Today was a perfect example. We went for a short swim during which it seemed she could hear everything she needed to. I'm sure there would be no hope of her carrying on a conversation with a stranger, but mom's voice is the most important anyway. We got out of the pool after no more than twenty minutes. The apartment complex doesn't heat the water enough for our liking and Julia needed to warm up.

As we wrapped ourselves in towels, Julia became frustrated that I wasn't putting hers on the way she wanted it. I tried to explain what I was doing. She started to whimper. I conveyed that it was time to go home anyway.

She's been a real stinker about wanting to let her hair air dry. This has always been a point of contention with us. I spent all of last summer trying to minimize the time she spent without her hearing aids so that she could be exposed to as much language as possible. Now that she is doing so well and talking every minute of the day, I figure it will be okay if she spends longer days at the pool and even if she lets her hair air dry.

Once we were home, it took about six tries to get her to understand that she should put on underwear. All of these even though we were standing two feet from each other. She was facing me and I really think that she'd have gotten this just after her hearing aids came out. I finally had to open her drawer and point.

The hair was still air drying and Julia was having blueberries for a snack. She brought one to me that was all brown and instructed me to eat it. I didn't want to eat it and I told her neither of us should eat it. I threw it into the bushes and she immediately started sobbing. She wanted to eat blueberries. I told her she could still eat the good blueberries. She started into a tantrum.

I decided that enough was enough and I was going for the hair dryer. This did not go over well.

Once the hearing aids were back in the misunderstanding and the tantrum were soon resolved. Julia remained mad at me for a while because she didn't want her hair dried.

I'm stymied with this issue. I've spoken to her hearing teacher and I've never had a bit of advice other than to make sure she's looking at me when I speak to her. She is looking at me and she's still not getting it.

I think as Julia grows up, she'll be able to compensate for the hearing loss when she's swimming. I hope so, because she has the makings of a tremendous swimmer. Perhaps in the meantime I'll have to learn sign.

I HEART PA

2009-06-22T20:43:00.006-04:00

I have lived in Pennsylvania my whole life. I've never even travelled much. Until recently, I was only living here because I'm overly attached to my parents. I have trouble missing a Saturday at their house.

Still I could live in Wheeling, WV and be close enough for that.

Then, in February 2008, my daughter was diagnosed with moderate hearing loss in both ears.

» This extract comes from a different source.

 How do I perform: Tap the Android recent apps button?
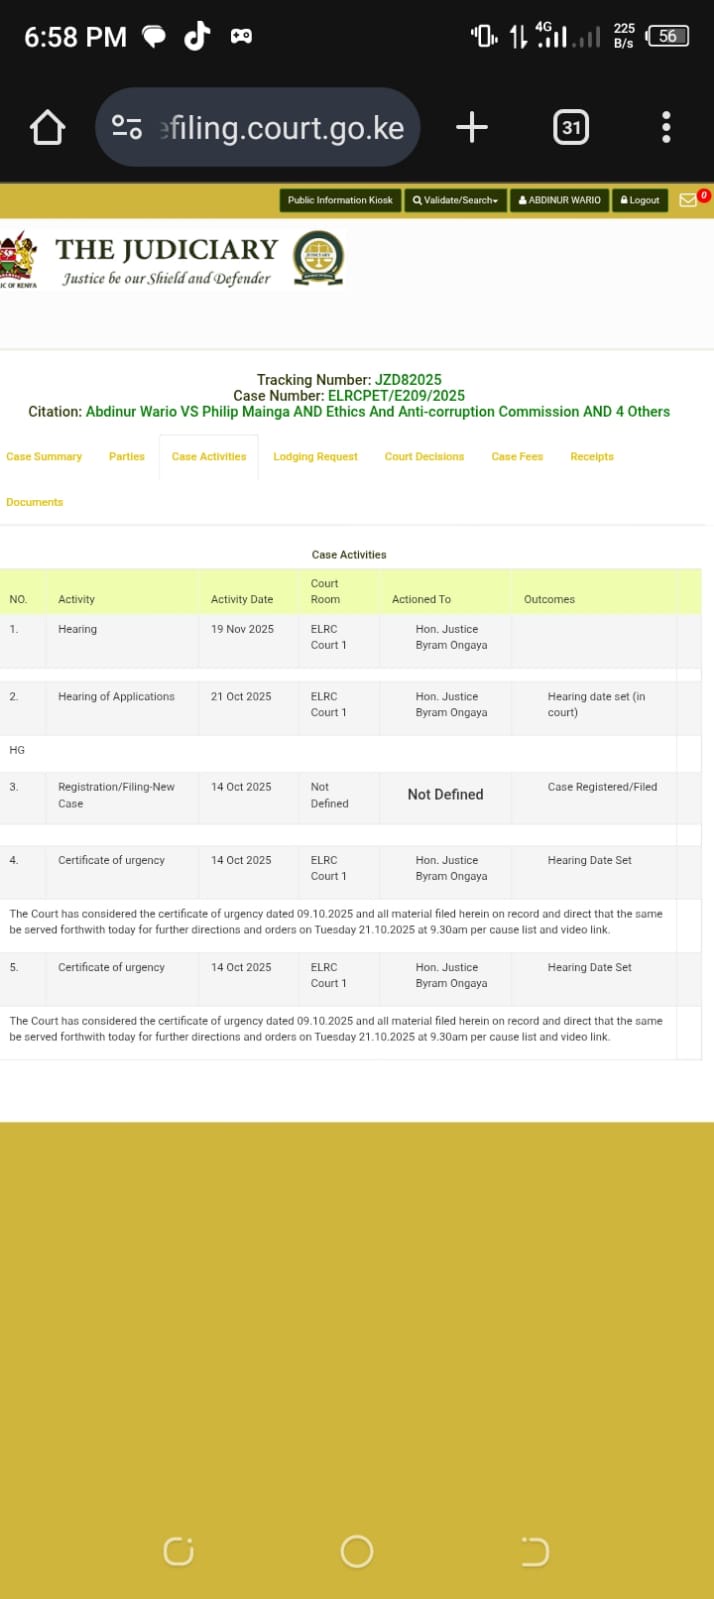(178, 1551)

And while I was still in shock over something I thought I was prepared to hear, the audiologist said, "You don't need to worry about anything."

She gave me a packet prepared by Children's Hospital and the phone number of a very knowledgeable, personable woman whose sold purpose it is to handle insurance issues. Within a few days of the definitive ABR test to confirm Julia's hearing levels I had a bright yellow Access card. A week or so later it was replaced with a more socially acceptable UPMC for You card that has paid entirely for a pair of hearing aids, ear molds, audiologist check-ups, ENT visits, and all of her routine medical care.

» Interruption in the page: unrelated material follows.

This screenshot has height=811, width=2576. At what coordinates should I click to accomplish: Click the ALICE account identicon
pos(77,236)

No private insurance would pay for hearing aids even though the hearing loss is deemed educationally handicapping. My kid couldn't hear enough to learn to talk, but in most states that would have been our problem alone. We would have likely taken a loan and had a hearing aid payment for the rest of our lives. Not in my Pennsylvania.

Pennsylvania kids with all kinds of disabilities are on Medical Assistance, removing a burden from their families that allows them to focus on caring for the child rather than figuring out a payment plan. There is no income restriction for a qualifying disability. The program has been a blessing for our family and a benefit of living here that will be hard for any other place to top.